_SUPPLIED RECORDS_:
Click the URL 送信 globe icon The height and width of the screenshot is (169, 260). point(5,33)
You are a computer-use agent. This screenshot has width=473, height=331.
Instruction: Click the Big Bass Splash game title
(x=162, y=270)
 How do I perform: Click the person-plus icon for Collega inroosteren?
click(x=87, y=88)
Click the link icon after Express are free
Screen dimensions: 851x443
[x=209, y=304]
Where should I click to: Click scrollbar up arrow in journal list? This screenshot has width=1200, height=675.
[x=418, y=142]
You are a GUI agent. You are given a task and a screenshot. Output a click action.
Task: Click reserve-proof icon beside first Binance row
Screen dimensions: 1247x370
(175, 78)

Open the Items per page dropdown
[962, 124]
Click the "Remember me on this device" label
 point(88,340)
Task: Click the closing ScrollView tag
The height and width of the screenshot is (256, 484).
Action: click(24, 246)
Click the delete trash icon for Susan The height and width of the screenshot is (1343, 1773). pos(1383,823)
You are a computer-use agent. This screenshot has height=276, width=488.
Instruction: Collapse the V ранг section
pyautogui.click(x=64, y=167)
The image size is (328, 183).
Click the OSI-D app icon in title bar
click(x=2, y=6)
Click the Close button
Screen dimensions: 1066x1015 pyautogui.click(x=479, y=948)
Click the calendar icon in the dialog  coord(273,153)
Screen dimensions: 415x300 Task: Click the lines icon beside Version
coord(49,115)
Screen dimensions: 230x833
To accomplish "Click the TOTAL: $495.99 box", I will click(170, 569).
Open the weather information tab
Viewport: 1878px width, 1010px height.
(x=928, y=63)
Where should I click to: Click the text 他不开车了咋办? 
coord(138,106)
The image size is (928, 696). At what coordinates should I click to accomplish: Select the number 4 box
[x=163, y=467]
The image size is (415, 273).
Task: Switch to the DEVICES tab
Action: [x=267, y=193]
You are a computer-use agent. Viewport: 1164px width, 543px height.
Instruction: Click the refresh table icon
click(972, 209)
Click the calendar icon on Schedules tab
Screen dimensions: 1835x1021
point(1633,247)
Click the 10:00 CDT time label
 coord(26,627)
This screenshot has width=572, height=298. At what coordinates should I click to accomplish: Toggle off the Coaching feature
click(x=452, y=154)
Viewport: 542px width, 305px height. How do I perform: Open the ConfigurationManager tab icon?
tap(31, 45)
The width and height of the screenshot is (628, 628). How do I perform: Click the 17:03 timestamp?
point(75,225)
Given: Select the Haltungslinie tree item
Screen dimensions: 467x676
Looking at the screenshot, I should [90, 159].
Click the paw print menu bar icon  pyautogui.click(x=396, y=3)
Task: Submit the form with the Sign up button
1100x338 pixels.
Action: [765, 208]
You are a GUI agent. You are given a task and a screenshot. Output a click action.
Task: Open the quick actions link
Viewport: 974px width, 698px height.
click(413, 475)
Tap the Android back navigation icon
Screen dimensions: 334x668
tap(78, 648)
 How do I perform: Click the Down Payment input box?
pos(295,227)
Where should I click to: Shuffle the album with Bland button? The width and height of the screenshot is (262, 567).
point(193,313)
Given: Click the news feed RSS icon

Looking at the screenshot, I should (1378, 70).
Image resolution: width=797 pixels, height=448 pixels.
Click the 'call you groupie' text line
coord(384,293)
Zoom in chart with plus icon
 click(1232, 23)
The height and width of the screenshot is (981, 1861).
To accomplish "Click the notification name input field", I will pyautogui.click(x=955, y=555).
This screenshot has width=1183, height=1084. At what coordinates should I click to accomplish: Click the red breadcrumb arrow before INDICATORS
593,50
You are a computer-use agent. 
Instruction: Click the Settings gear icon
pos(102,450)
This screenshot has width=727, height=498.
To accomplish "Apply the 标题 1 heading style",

_PROBLEM TO WORK ON_: Copy out every one of the rows above, keeping each character the same.

_SOLUTION TO THIS EXERCISE_:
Click the URL 送信 globe icon The height and width of the screenshot is (169, 260). point(5,33)
You are a computer-use agent. This screenshot has width=473, height=331.
Instruction: Click the Big Bass Splash game title
(x=162, y=270)
 How do I perform: Click the person-plus icon for Collega inroosteren?
click(x=87, y=88)
Click the link icon after Express are free
Screen dimensions: 851x443
[x=209, y=304]
Where should I click to: Click scrollbar up arrow in journal list? This screenshot has width=1200, height=675.
[x=418, y=142]
You are a GUI agent. You are given a task and a screenshot. Output a click action.
Task: Click reserve-proof icon beside first Binance row
Screen dimensions: 1247x370
(175, 78)

Open the Items per page dropdown
[962, 124]
Click the "Remember me on this device" label
 point(88,340)
Task: Click the closing ScrollView tag
The height and width of the screenshot is (256, 484).
Action: click(24, 246)
Click the delete trash icon for Susan The height and width of the screenshot is (1343, 1773). pos(1383,823)
You are a computer-use agent. This screenshot has height=276, width=488.
Instruction: Collapse the V ранг section
pyautogui.click(x=64, y=167)
The image size is (328, 183).
Click the OSI-D app icon in title bar
click(x=2, y=6)
Click the Close button
Screen dimensions: 1066x1015 pyautogui.click(x=479, y=948)
Click the calendar icon in the dialog  coord(273,153)
Screen dimensions: 415x300 Task: Click the lines icon beside Version
coord(49,115)
Screen dimensions: 230x833
To accomplish "Click the TOTAL: $495.99 box", I will click(170, 569).
Open the weather information tab
Viewport: 1878px width, 1010px height.
(x=928, y=63)
Where should I click to: Click the text 他不开车了咋办? 
coord(138,106)
The image size is (928, 696). At what coordinates should I click to accomplish: Select the number 4 box
[x=163, y=467]
The image size is (415, 273).
Task: Switch to the DEVICES tab
Action: [x=267, y=193]
You are a computer-use agent. Viewport: 1164px width, 543px height.
Instruction: Click the refresh table icon
click(972, 209)
Click the calendar icon on Schedules tab
Screen dimensions: 1835x1021
point(1633,247)
Click the 10:00 CDT time label
 coord(26,627)
This screenshot has width=572, height=298. At what coordinates should I click to accomplish: Toggle off the Coaching feature
click(x=452, y=154)
Viewport: 542px width, 305px height. How do I perform: Open the ConfigurationManager tab icon?
tap(31, 45)
The width and height of the screenshot is (628, 628). How do I perform: Click the 17:03 timestamp?
point(75,225)
Given: Select the Haltungslinie tree item
Screen dimensions: 467x676
Looking at the screenshot, I should [90, 159].
Click the paw print menu bar icon  pyautogui.click(x=396, y=3)
Task: Submit the form with the Sign up button
1100x338 pixels.
Action: [765, 208]
You are a GUI agent. You are given a task and a screenshot. Output a click action.
Task: Open the quick actions link
Viewport: 974px width, 698px height.
click(413, 475)
Tap the Android back navigation icon
Screen dimensions: 334x668
tap(78, 648)
 How do I perform: Click the Down Payment input box?
pos(295,227)
Where should I click to: Shuffle the album with Bland button? The width and height of the screenshot is (262, 567).
point(193,313)
Given: Click the news feed RSS icon

Looking at the screenshot, I should (1378, 70).
Image resolution: width=797 pixels, height=448 pixels.
Click the 'call you groupie' text line
coord(384,293)
Zoom in chart with plus icon
 click(1232, 23)
The height and width of the screenshot is (981, 1861).
To accomplish "Click the notification name input field", I will pyautogui.click(x=955, y=555).
This screenshot has width=1183, height=1084. At what coordinates should I click to accomplish: Click the red breadcrumb arrow before INDICATORS
593,50
You are a computer-use agent. 
Instruction: Click the Settings gear icon
pos(102,450)
This screenshot has width=727, height=498.
To accomplish "Apply the 标题 1 heading style",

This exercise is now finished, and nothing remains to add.